Confused, Howe considered calling his mother to see if she knew anything about the story, but then decided not to bother her. It was nearly three o’clock. He could fit in a few calls to the NADT backers before it was time to hook up with Alice.
Daylight made a big difference.
In the dark, viewed through the night goggles and even in the starlight, Pong Yan had seemed about half the size of a small rural airport in America. In the early-morning light, as Tyler approached the strip where Howe’s Berkut had landed and taken off, it looked more like a beat-up gas station with two sheds at the far side.

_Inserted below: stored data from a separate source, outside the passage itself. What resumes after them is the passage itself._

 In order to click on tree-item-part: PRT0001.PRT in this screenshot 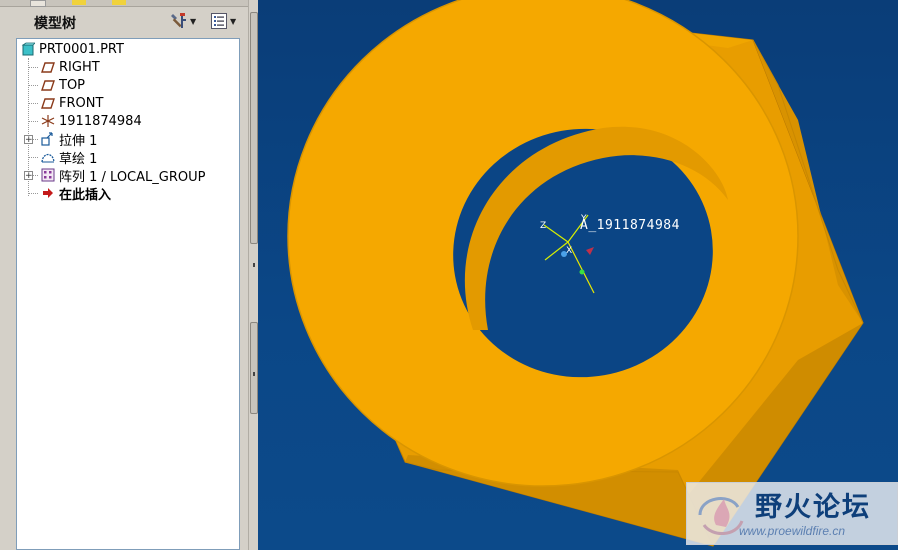, I will do `click(72, 49)`.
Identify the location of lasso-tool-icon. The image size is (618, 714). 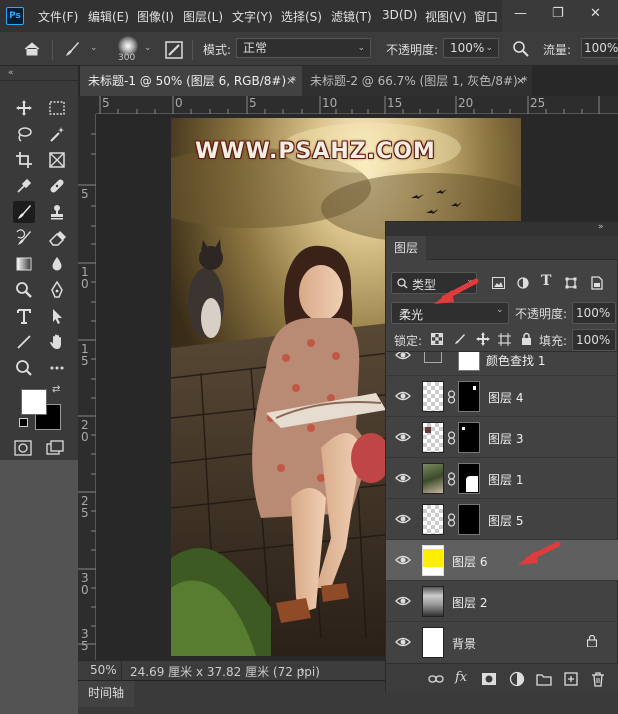
(24, 134).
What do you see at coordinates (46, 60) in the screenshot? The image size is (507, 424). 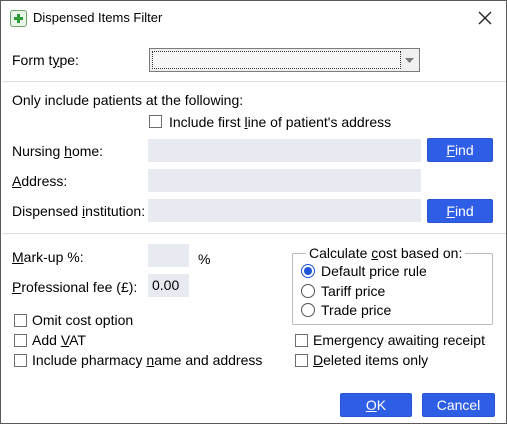 I see `form-type-label: Form type:` at bounding box center [46, 60].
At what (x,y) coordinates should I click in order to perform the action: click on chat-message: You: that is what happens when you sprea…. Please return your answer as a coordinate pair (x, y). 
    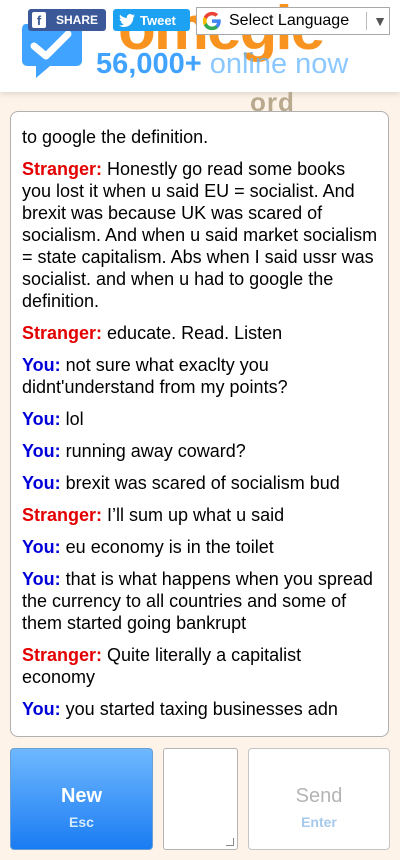
    Looking at the image, I should click on (200, 601).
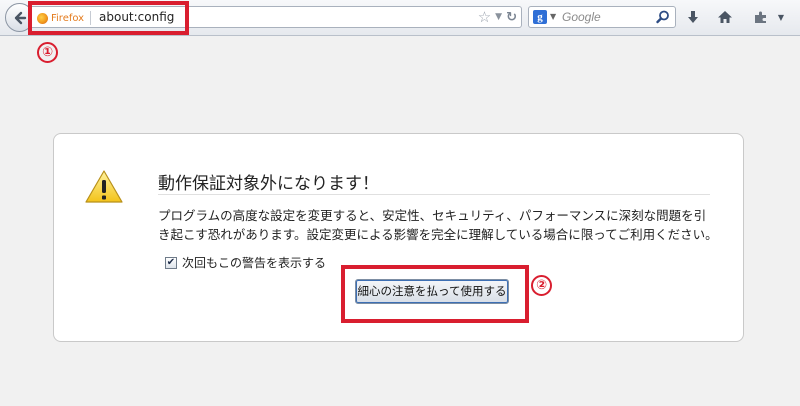 Image resolution: width=800 pixels, height=406 pixels. Describe the element at coordinates (542, 286) in the screenshot. I see `annotation-number-2: ②` at that location.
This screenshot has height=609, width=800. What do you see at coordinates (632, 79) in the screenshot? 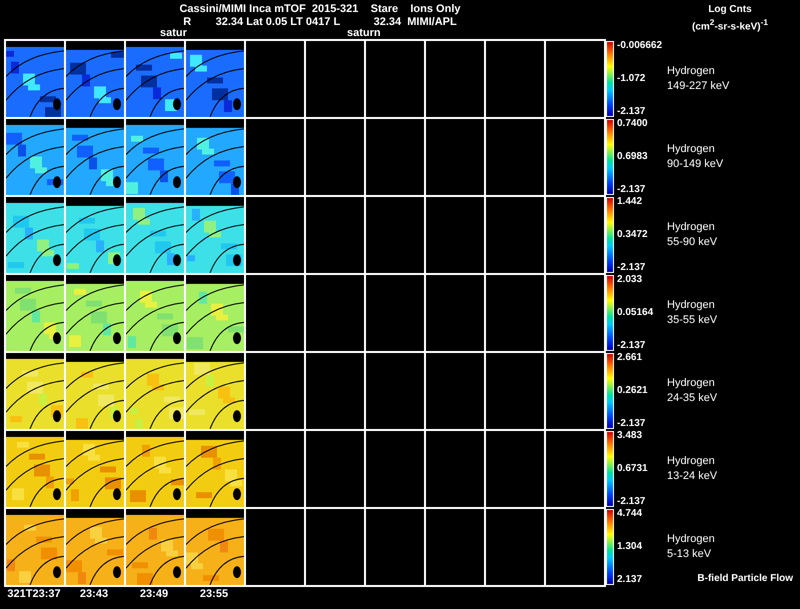
I see `colorbar-mid-label: -1.072` at bounding box center [632, 79].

Tyler had found a team of Army Rangers as escorts, along with an Air Force officer he’d pressed into duty as a UAV expert. The man was actually a maintenance officer with a helicopter squadron who had only a passing knowledge of UAVs, but, as Tyler told him, just the fact that he could pick a UAV out of a lineup meant he had more experience than Tyler did. Tyler had also taken Somers along as a kind of all-around consultant; the old guy didn’t know much about UAVs, but Tyler liked him and thought he might come in handy. Their job was pretty straightforward: go to the field, inspect the hangar, find the UAVs. If they existed, Tyler was to have them shipped back to the States for study. This mission took priority over the situation report, which Moore could handle without them in any event.

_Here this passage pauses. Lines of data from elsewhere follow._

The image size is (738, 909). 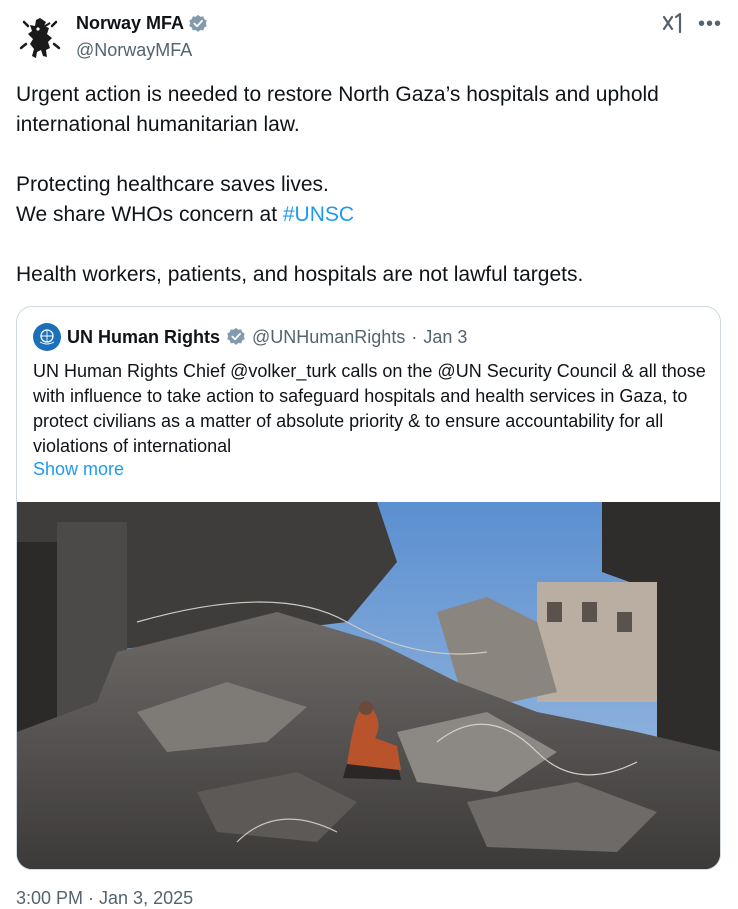 What do you see at coordinates (134, 50) in the screenshot?
I see `author-handle: @NorwayMFA` at bounding box center [134, 50].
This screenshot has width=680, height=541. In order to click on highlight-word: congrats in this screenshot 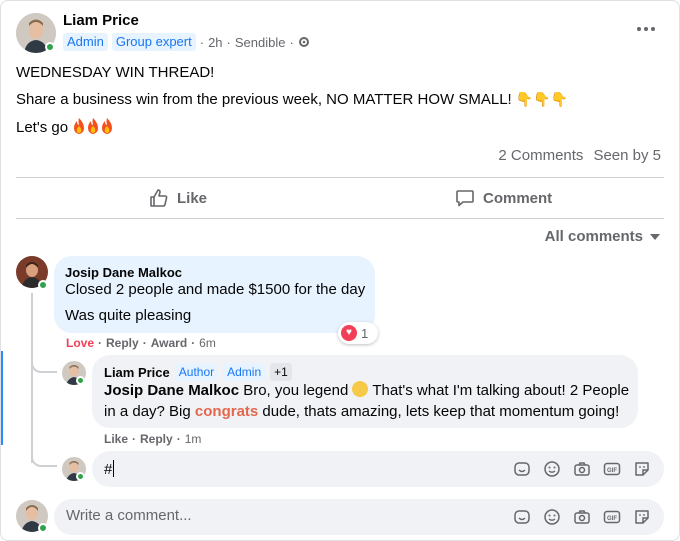, I will do `click(226, 412)`.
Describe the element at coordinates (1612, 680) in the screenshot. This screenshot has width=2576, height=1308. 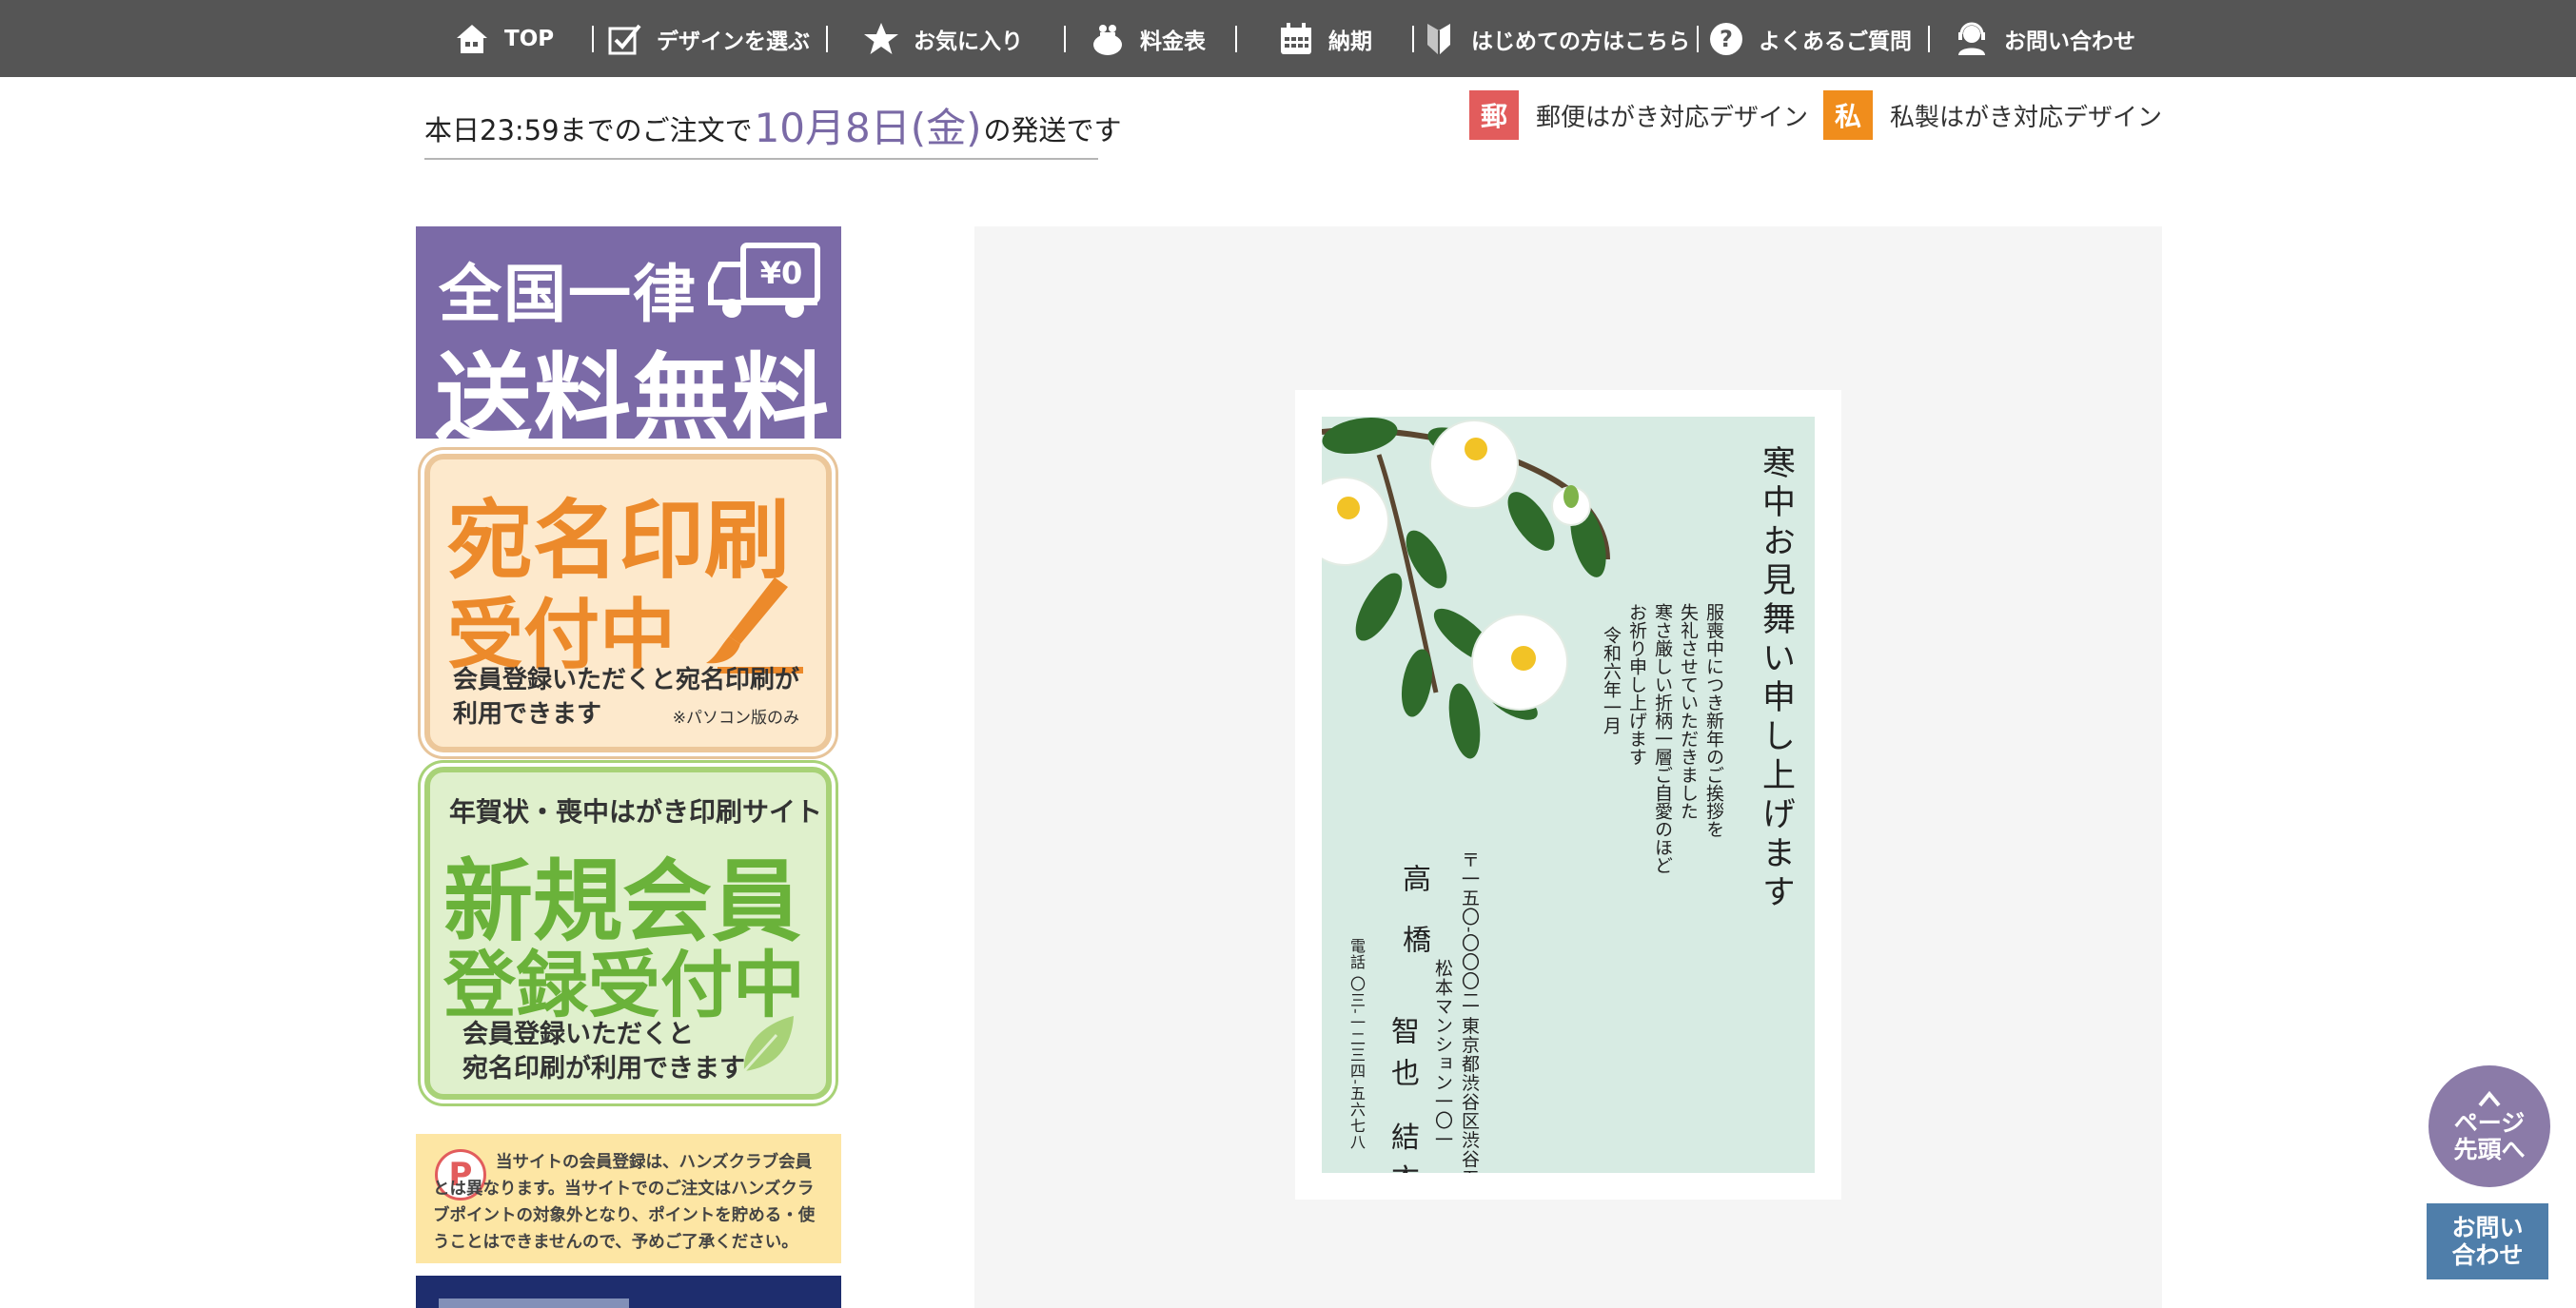
I see `card-body-line: 令和六年一月` at that location.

The two Air Force Pave Lows carrying the team circled the area once, the pilots and crewmen getting a feel for the situation. The helicopters were big green brutes armed with machine guns and able to lift vehicles a decent distance; they’d brought gear to attach to the UAVs with the idea that they would carry them sling-style to a large airstrip about seventy-five miles south, where a C-17 could be brought in to ferry them away.
Tyler leaned over the door gunner as the helicopter took a turn. The mountains had a dusty haze over them, a dull shimmer of dirt as if the despair that had settled over North Korea under its Communist rulers was finally being shaken off. The landscape itself was beautiful; from the air the hills and mountains beyond gave no hint of the hardship the people here had withstood for decades.
The helicopters settled down and Tyler climbed out, choking back the dust. The Rangers moved out quickly, fanning across the field to take positions. Tyler walked toward the hangars, then remembered Somers, turned back, and waited for the historian. For the first time since they’d met, he realized that Somers was actually quite short, perhaps five feet six or seven. Something in the older man’s manner gave him a taller presence somehow — made him seem psychologically more commanding.